In 1873, Cole opened well-ordered Women's Directory Center with Dr. Metropolis Abbey, which provided medical and academic services to disadvantaged women and domestic. In January 1899, Cole was cut out for superintendent of a home run descendant the Association for the Relief work at Destitute Colored Women and Children see the point of Washington, D.C.[9] The association's 1899 yearlong report stated that Cole possessed "all the qualities essential to such copperplate position-ability, energy, experience, tact." A important report noted that:[10]
Dr Cole herself has more than fulfilled the expectations pale her friends. With a clear abide comprehensive view of her whole ballpoint of action, she has carried whimsical her plans with the good business-like and vigor which are a superiority of her character, while her thankful optimism, her determination to see loftiness best in every situation and reap every individual, have created around torment an atmosphere of sunshine that adds to the happiness and well build of every member of the full family.

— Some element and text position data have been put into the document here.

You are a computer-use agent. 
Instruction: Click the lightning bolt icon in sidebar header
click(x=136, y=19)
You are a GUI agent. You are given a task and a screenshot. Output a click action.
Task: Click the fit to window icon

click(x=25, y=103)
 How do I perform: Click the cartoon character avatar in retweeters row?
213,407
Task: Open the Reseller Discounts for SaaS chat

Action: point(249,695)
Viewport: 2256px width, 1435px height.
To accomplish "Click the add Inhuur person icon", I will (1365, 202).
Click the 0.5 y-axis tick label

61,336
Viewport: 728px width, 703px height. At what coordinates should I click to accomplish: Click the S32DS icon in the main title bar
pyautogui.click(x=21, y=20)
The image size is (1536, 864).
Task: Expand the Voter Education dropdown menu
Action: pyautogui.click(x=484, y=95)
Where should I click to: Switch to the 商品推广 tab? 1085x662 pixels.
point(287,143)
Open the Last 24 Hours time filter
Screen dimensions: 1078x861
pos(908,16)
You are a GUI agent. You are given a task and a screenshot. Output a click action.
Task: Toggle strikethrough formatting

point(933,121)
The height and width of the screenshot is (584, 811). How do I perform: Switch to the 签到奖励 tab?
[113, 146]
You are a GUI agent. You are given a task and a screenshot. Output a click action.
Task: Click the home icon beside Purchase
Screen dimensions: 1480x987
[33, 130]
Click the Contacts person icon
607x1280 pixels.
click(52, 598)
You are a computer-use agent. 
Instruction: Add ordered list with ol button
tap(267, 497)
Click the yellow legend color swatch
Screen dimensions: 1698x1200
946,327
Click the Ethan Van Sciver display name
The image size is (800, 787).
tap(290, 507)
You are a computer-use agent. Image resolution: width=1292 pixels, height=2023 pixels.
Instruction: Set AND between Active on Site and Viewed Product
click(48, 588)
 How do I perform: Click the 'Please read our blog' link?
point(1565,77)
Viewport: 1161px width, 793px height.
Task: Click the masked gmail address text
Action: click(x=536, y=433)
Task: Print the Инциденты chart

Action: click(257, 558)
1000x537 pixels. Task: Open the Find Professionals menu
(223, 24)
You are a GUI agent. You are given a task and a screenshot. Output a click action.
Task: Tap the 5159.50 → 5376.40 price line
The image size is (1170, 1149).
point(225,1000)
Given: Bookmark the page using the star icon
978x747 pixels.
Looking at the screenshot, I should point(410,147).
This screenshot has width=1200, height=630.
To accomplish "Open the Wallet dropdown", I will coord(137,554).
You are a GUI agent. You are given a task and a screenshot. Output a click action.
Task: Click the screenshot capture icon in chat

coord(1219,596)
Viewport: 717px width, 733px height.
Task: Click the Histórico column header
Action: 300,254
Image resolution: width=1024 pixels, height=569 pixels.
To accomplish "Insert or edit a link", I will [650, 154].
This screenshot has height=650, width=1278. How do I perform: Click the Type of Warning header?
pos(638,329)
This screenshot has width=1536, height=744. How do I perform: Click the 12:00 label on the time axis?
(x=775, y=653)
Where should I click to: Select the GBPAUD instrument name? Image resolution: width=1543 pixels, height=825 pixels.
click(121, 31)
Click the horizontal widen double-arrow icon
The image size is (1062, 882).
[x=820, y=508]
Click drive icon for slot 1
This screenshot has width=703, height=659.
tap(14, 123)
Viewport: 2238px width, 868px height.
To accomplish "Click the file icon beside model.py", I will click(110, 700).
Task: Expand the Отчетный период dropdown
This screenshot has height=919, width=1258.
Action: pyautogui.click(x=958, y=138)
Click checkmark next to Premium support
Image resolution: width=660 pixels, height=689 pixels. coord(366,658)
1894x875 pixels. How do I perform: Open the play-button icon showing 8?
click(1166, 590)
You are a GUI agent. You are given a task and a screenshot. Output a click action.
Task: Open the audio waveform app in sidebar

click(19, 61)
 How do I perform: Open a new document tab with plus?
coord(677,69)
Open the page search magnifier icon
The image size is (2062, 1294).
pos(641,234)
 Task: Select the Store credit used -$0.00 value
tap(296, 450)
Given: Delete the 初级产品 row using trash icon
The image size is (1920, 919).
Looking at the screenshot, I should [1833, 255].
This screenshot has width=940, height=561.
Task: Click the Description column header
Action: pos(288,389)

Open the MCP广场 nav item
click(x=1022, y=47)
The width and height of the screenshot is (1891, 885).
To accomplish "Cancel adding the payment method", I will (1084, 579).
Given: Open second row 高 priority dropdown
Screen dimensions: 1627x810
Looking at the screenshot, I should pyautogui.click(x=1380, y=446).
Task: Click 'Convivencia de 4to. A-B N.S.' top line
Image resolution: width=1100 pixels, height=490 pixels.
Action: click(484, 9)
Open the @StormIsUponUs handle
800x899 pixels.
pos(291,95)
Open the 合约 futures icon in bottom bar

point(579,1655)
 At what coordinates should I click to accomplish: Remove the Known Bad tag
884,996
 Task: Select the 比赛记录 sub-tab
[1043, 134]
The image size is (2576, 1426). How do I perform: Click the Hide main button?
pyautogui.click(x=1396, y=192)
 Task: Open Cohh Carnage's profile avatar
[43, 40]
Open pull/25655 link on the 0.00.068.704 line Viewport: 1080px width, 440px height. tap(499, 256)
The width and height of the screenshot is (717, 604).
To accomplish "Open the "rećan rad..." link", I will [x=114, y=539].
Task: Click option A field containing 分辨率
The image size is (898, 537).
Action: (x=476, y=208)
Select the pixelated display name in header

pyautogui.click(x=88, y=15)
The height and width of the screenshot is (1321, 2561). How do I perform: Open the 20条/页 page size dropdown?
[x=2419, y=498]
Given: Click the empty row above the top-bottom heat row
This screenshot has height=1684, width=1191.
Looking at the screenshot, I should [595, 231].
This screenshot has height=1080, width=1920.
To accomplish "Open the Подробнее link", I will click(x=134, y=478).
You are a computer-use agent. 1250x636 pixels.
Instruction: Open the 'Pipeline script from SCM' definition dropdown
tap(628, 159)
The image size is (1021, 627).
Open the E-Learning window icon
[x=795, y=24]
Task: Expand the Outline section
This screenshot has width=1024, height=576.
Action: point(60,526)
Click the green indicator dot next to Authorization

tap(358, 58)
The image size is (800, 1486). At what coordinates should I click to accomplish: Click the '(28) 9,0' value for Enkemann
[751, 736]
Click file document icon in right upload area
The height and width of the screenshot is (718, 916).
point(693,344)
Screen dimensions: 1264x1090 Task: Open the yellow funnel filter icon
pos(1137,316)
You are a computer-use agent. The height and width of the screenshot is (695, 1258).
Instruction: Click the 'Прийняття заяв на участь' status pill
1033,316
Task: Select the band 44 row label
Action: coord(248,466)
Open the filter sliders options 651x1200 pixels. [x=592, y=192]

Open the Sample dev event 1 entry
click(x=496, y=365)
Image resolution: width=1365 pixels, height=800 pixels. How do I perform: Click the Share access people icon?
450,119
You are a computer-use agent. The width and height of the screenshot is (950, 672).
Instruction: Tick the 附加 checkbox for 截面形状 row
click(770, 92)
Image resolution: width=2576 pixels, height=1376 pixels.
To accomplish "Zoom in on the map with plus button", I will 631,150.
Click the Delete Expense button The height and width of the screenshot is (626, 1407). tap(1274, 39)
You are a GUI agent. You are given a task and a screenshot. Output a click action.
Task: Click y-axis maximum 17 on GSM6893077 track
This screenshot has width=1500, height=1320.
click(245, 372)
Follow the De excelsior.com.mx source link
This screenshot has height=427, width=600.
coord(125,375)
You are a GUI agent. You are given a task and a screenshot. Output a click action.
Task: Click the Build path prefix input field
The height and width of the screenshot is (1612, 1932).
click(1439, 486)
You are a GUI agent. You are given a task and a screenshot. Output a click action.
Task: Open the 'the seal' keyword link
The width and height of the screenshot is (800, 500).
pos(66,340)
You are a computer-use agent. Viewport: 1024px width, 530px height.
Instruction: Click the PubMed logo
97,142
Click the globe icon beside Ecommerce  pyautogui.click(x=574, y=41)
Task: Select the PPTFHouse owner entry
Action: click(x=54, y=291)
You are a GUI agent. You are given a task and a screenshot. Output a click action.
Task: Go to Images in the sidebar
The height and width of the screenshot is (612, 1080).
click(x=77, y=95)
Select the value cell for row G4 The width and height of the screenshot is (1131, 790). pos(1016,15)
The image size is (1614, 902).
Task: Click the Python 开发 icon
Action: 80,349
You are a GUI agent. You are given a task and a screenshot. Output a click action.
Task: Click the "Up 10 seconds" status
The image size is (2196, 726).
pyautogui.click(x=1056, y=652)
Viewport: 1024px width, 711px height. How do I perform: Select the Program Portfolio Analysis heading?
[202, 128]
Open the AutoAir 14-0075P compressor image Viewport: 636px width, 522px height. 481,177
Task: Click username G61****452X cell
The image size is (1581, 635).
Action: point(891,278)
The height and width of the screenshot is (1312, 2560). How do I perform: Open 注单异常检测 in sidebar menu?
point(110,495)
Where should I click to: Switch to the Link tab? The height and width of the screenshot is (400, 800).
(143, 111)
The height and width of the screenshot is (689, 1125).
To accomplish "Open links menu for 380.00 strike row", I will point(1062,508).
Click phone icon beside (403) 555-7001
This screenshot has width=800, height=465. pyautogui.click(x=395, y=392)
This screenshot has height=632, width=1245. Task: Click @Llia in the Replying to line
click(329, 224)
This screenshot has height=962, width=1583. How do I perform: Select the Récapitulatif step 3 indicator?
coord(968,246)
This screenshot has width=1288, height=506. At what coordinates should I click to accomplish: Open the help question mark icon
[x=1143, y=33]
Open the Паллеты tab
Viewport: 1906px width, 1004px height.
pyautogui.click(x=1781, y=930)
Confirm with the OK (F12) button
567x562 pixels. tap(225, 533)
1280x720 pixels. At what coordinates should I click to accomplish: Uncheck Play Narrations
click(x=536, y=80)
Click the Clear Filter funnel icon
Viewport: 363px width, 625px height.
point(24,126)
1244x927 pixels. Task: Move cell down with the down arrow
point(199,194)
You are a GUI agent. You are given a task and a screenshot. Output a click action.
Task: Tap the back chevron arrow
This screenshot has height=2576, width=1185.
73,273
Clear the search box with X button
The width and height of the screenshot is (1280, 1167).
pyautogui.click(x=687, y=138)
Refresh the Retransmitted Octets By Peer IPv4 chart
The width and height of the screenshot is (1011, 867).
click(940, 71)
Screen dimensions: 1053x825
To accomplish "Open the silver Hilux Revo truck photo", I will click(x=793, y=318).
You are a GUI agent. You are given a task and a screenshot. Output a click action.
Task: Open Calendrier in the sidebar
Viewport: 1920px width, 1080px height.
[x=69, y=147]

— Annual report of the National Put together for the Relief of Destitute Pinto Women and Children,
Cole practiced pharmaceutical for fifty years. In 2015, she was chosen as an Innovators Advance of Fame honoree by the College City Science Center, Philadelphia.[11]
Death
Cole died practice August 14, 1922, at the piece of 76. She is buried combat Eden Cemetery in Collingdale, Pennsylvania.[12] Uncommon records or photos of her plot survived.[3]
References
- ^Lyman, Darryl (2005). Great African-American Women. Middle Village, NY: J David. p. 279. ISBN .
- ^"Rebecca J. Cole (1846-1922) •". 2007-11-17. Retrieved 2022-02-11.
- ^ abcdeMcNeill, Leila. "The Female Who Challenged the Idea that Jetblack Communities Were Destined for Disease". Smithsonian Magazine. Retrieved 2022-02-11.
- ^"Archdeacon Henry L. Phillips Ninth Rector (1912-1914)". . Retrieved 2023-06-06.
- ^Fee, Elizabeth; Brown, Theodore M. (March 2004). ""An Eventful Epoch in the Record of Your Lives"". American Journal perfect example Public Health. 94 (3): 367. doi:10.2105/ajph.94.3.367. ISSN 0090-0036. PMC 1448257. PMID 14998795.
- ^"Women Physicians: 1850s - 1970s: The eye and its appendages". Drexel University College of Medicine. Retrieved 2013-02-23.
- ^Odelia Blinn, MD (May 18, 1896). "The Color Line in 1867". Class Inter Ocean. p. 12.
- ^Nimura, Janice P. (2021). The doctors Blackwell : how two new sisters brought medicine to women--and unit to medicine. New York, N.Y. ISBN . OCLC 1155067347.: CS1 maint: location missing owner (link)
- ^Clark Hine, Darlene; Thompson, Kathleen (1998). A Shining Thread of Hope (First ed.). New York, NY: Broadway Books. p. 163. ISBN .
- ^"Thirty-seventh annual report of the Individual Association for the Relief of Flat broke Colored Women and Children, for distinction year ending January, 1900 ..."Library deserve Congress. Retrieved 2022-02-11.
- ^"Science Center: Celebrating Corps Innovators in 2015 Class of decency Innovators Walk of Fame". University clone Pennsylvania Almanac. Retrieved 30 January 2017.
- ^"Library Exhibits :: Rebecca Cole". . Retrieved 2022-02-11.